PROMPT 1: In the FAQ on Dutch language resources, list every word list or lexicon offered in answer to the query about difficult words for Dutch.
PROMPT 2: According to the FAQ on Dutch language resources, what information do the plk files of the Corpus Spoken Dutch contain?
PROMPT 3: Continue the FAQ on Dutch language resources from its final line.

Lassy Large is extremely large, and therefore not entirely available through online query tools such as GrETEL and PaQu, although the latter provides access to the newspaper part. A suggestion is to download the data and then import it into an xml database engine, such as Basex which will allow you to query it with Xpath and Xquery.
What are good POS taggers for non-standard Dutch?
See Basic_language_processing page.
Are there any lexical profiling tools for Dutch?
The request is whether there are any user friendly and freely available tools with which teachers can assess the lexical profile of a text (to which frequency levels do the words belong, how many of the most frequent words should a reader know to understand 95% etc.)
While we are not aware of any tools that do such a thing explicitly, there are a number of tools that go partly that way. We suggest taking a look at
- LINT which assesses the readability of a text
- T-scan which is what LINT is based on, and which is a bit less user friendly
There are also a number of tools that can be found at Instituut voor Levende Talen
Is there a word list of difficult words for Dutch?
While this question is about difficult words, we mainly have word lists of easy words at our disposal:
- There is the BasiLex lexicon that contains words aimed at children up to 12 years old
- There is the BasiScript lexicon that contains words produced by children up to 12 years old
- There are frequency lists available for a number of different corpora, each listing the 5000 most frequent words: http://hdl.handle.net/10032/tm-a2-f8
- The NT2Lex provides a lexicon with words and how they occur in texts aimed at specific CEFR levels.
If a word does not occur in a list of easy words, that could be used as a measure for word difficulty. But, difficulty is determined more than just by words, i.e. there is also syntactic complexity.
You could use e.g. the T-scan tool that measures complexity of texts.
Is there a text only version of the Corpus Spoken Dutch?
The download files of the Corpus Spoken Dutch (CGN) do not contain the text only. The ort
files contain ortographic transcriptions and timestamps and the plk
files contain part-of-speech and lemma information. The following perl script takes a list of plk files as input and prints the text. If you run this script from the command line in your terminal, then you can create text files.
binmode(STDOUT, ":utf8");
while ($in=shift(@ARGV)) {
print STDERR "Processing $in\n";
open(F,$in);
while (<F>) {
if (/^<au/) {
if (@words>0) {
print join(" ",@words)."\n";
}
@words=();
}
else {
($word,$tag,$lem)=split(/\t/);
push(@words,$word);
}
}
}
Where can I find when which recording was made for the Corpus Spoken Dutch?

EXTRACTED DATA:
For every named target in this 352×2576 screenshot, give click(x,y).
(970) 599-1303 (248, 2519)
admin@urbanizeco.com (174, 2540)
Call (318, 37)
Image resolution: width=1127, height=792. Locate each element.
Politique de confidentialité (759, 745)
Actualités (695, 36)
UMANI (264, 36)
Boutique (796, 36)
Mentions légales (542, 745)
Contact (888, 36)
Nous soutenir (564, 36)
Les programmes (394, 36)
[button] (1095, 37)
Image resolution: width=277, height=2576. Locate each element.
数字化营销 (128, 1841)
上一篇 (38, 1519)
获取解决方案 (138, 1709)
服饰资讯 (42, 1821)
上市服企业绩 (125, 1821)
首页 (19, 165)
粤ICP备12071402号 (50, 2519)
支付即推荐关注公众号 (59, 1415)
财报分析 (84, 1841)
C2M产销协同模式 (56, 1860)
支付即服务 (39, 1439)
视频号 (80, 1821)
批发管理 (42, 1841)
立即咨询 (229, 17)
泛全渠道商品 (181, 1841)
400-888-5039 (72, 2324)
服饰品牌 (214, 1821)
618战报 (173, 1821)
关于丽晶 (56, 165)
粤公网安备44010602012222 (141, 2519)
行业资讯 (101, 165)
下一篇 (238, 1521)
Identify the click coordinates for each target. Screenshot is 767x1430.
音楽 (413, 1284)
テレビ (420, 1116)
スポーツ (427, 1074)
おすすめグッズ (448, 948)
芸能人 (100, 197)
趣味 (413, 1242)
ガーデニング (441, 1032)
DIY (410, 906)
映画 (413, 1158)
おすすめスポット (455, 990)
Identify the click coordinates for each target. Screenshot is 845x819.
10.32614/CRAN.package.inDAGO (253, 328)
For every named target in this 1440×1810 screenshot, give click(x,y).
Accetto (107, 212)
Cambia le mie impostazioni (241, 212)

FINAL ANSWER 1:
- The BasiLex lexicon
- The BasiScript lexicon
- The frequency lists for a number of different corpora, each listing the 5000 most frequent words
- The NT2Lex lexicon

FINAL ANSWER 2: They contain part-of-speech and lemma information.

FINAL ANSWER 3:
The CGN contains a metadata-spreadsheet that contains information in what year each of the recordings was made.
CGN and Frequentielijsten_corpora_4.0.1
The Frequentielijten_corpora doc states: Het product Frequentielijsten Corpora is een verzameling lijsten van de 5000 meest voorkomende woorden en hun frequentie in een aantal corpora die beschikbaar zijn bij de TST-Centrale.
Inspecting CGN.woordvorm.txt, I see that the word “is” has two entries: is 141417 is/uncertain 404
“Het Corpus Gesproken Nederlands (CGN) is een verzameling van 900 uur (bijna 9 miljoen woorden) hedendaagse Nederlandse spraak, afkomstig van Vlamingen en Nederlanders.”
How can the word “is” have only a frequency of 141417 in a list of almost 9 million words?
In SONAR500.wordfreqlist.1-gram.total.top5000.tsv, I see the following: is 5736376 122784975 22.9366
This seems more realistic than 141417.
Can anyone explain the CGN frequency number?
Answer:
- I assume the is/uncertain is something that was hard to understand (as it is a transcribed spoken corpus) and is therefore transcibed as is/uncertain.
- I’ve double checked the CGN.woordvorm.txt frequency of “is” in the online version of CGN: Here. There the number is the same, and it is 1.41% of all tokens.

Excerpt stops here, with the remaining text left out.